On 3 September we went to Zwierzyniec, but while we were on our way there, between Rzeszów and Jarosław we encountered German planes, which were bombing trains and railway tracks. After three days of suffering and fear, we arrived in Zwierzyniec. For eight days we were running to the forest in Zwierzyniec, to hide from bullets and bombs. Then the Germans came to torment people. Groups of partisans gathered in the forests to stand up against the Germans. The occupier responded by setting up concentration camps and prisons. A concentration camp established in Zwierzyniec held about 13,000 people from Zwierzyniec and other towns.
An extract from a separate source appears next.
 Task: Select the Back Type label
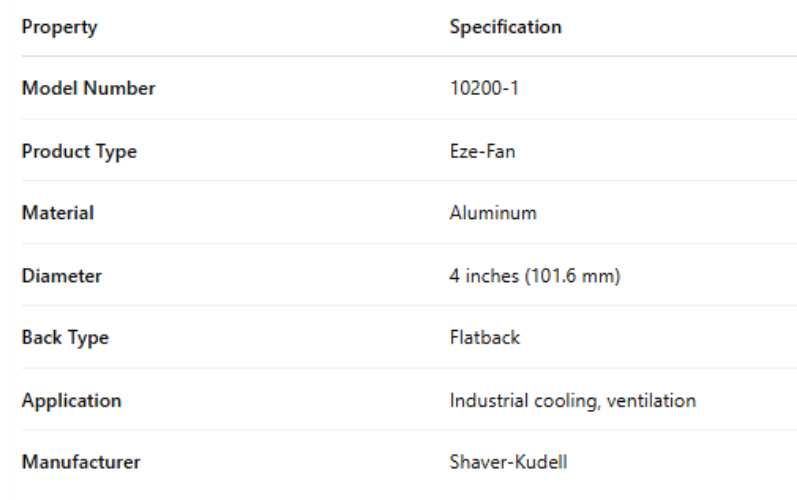coord(65,338)
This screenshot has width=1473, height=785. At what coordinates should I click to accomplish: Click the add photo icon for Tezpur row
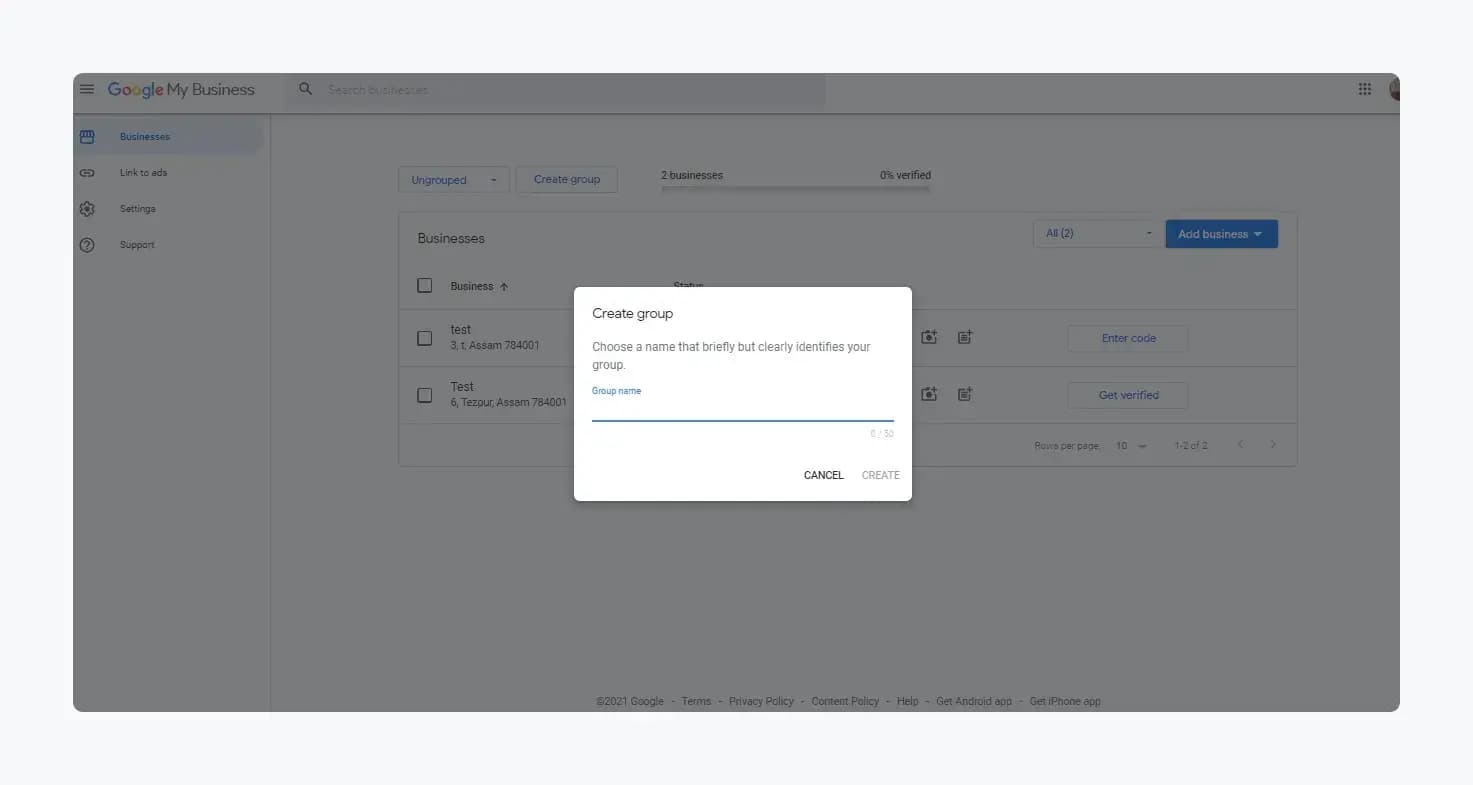[x=929, y=395]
I remember 1 June 1942, when I saw several hundred corpses of people who had been killed by the Germans in Sochy. A few people who survived had no roof over their heads, because the whole village had been burned down.

For unknown reasons, the Germans burned down the village of Wywłoczka on 1 April 1942. They took the inhabitants to a camp, and later released some of them and sent the rest to Germany for labor.

It was a sad sight, when Jews were being escorted by the Germans and Ukrainians. The Jews were dying due to exhaustion and hunger, some were shot by the people who escorted them.

During the occupation I was several years old, so I was allowed to study, while other boys – those over the age of 14 – had to work hard and fear frequent round-ups, because they could have been deported to Germany.

From April to 21 June, the German troops were marching towards the Soviet border. On Sunday, 21 July, the Red Army came to Kosobudy with the Polish Thaddeus Kosciuszko units that liberated Poland.